There is mismatch between what is actually going on in security and what the board of directors hears, according to the “Reporting to the Board: Where CISOs and the Board Are Missing the Mark” report out today.
The report is sponsored by Bay Dynamics and is based on surveys of 136 senior IT professionals, with a combined total of more than 3 million employees.
From a reporting perspective, 40 percent said that information they provide to the board is actionable. Yet despite that fact, only a third of the surveyed IT executives actually believe that their organization’s board understands the cyber-security information they are given. When it comes to the actual impact of conversations between IT professionals and corporate boards, only 37 percent agreed with the statement that organizational risk is reduced as a result of their conversations and reports to the board.

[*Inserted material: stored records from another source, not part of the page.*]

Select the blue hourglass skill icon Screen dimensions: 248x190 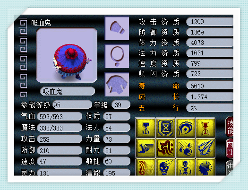pyautogui.click(x=145, y=128)
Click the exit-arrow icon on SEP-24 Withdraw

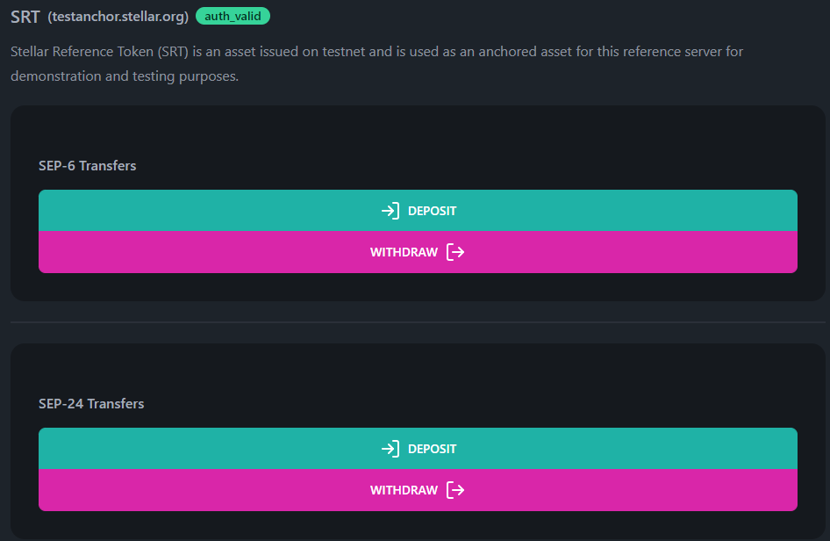point(455,490)
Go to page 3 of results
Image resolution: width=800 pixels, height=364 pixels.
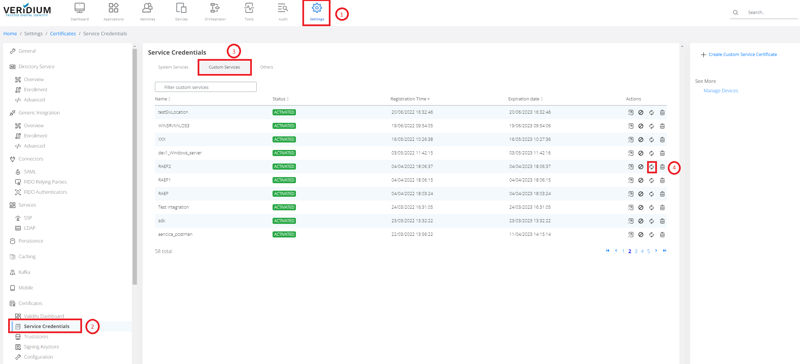click(636, 251)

Steven Grossman, vice president of program management at Bay Dynamics, found a number of eye-opening points in the report.
“One statistic shows that cyber-security reporting has caught up to where finance and sales reporting was in the nineties,” Grossman told eWEEK.
He noted that during that in the 1990s, finance and sales reporting data was collected from operational data sources and analytics, but strategic and executive reporting data was predominantly compiled manually using spreadsheets. Bay Dynamics’ report revealed that 81 percent of IT and security executives use manually compiled spreadsheets to report data to the board.
“That statistic is mind boggling considering we are in 2016, especially when you look at the advances made in most other reporting and analytics domains,” Grossman said. “Cobbling together board reporting data manually can lead to subjective data massaging.”
Grossman added that by manually using spreadsheets instead of a more advanced approach, there can also be a false sense of security that hides serious deficiencies from both the IT and security executives and in turn the board. Those deficiencies could come from intentional manipulation or human error, but in either case, Grossman said that it leads to incorrect reporting and oversight of important data.
The report also highlights an information disconnect between what the corporate boards wants and what IT professionals communicate.
“The report … shows that while three quarters of respondents believe the board prefers quantifiable information, less than half said they actually provide it,” Grossman said.
Grossman suggests that IT and security executives report a combination of quantitative and qualitative information—providing quantitative metrics wrapped by qualitative context. For example, instead of simply presenting a quantitative list of all of the vulnerabilities found within the organization’s environment, IT professional should highlight only the ones that could directly lead to a compromise of the company’s most valuable information. The high-impact issues should also be accompanied by an explanation of what needs to be done to minimize those vulnerabilities.
“Metrics need context; they should not just be a list of metrics for the sake of providing metrics,” Grossman said.
Multiple studies in recent years have pointed out the increasing importance of having good communication between IT security and board-level executives. A 2015 study sponsored by Veracode and NYSE (New York Stock Exchange) Governance Services reported that 35 percent of organizations said that security is a topic at every board meeting. Yet, despite the awareness of cyber-security, there is still a disconnect.
“Both cyber-security executives and boards are well behind the curve in both the level of knowledge of the typical board member and the executive’s ability to provide a consistent and meaningful story with the data,” Grossman said. “Boards of directors need to do a better job of holding security executives responsible for providing accurate, traceable and actionable information.”
That said, Grossman emphasized that boards should be held accountable for asking the right questions to properly understand their organization’s cyber-security posture.
Technology can also play a role, which is a domain where Bay Dynamics has a platform. Bay Dynamics’s own cyber-risk program is managed using the company’s Risk Fabric platform, according to Grossman. The Risk Fabric platform combines user and entity behavior analytics with situational awareness and can generate automated board-ready reports that reflect the organization’s cyber-risk posture.
“On the technology side, user and entity behavior analytics software should be at the core of organizations’ cyber-risk programs,” he said.